Factoring this gives

|a+b|^{2}\leq(|a|+|b|)^{2}

Taking the positive square root on each side

|a+b|\leq|a|+|b|.

(2) The second part is proved as follows: for $a,b\in\mathbb{R}$

ab\leq|ab|,\mbox{ so that }ab\leq|a|\ |b|.

Thus

a^{2}-2ab+b^{2}\geq a^{2}-2|a|\ |b|+b^{2}=|a|^{2}-2|a|\ |b|+|b|^{2}.

Factoring this gives

|a-b|^{2}\geq(|a|-|b|)^{2}

Taking the positive square root on each side

|a-b|\geq||a|-|b||.

Note that if $a,b\geq 0$ , then

|a+b|=a+b=|a|+|b|.

Similarly, if $a,b<0$ , then

|a+b|=-(a+b)=-a-b=|a|+|b|.

Exercise 10.19.

Determine what conditions $a$ and $b$ need to satisfy for (10.3) to be an equality.

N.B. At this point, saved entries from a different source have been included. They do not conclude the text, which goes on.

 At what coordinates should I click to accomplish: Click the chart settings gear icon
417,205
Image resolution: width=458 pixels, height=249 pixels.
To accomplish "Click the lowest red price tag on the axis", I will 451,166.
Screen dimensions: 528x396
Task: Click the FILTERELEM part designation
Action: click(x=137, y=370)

Solution (please try for yourself before looking)

We are trying to solve

|a-b|=||a|-|b||.

Note that if $a,b\geq 0$

||a|-|b||=|a-b|.

Similarly if $a,b\leq 0$

||a|-|b||=|-a+b|=|a-b|.

Equality holds if and only if $a$ and $b$ have the same algebraic sign.

This is one of many triangle inequalities that you will see in your degree, so called because they reflect the geometric result that the sum of the lengths of any two sides of a triangle is greater than or equal to the length of the third side.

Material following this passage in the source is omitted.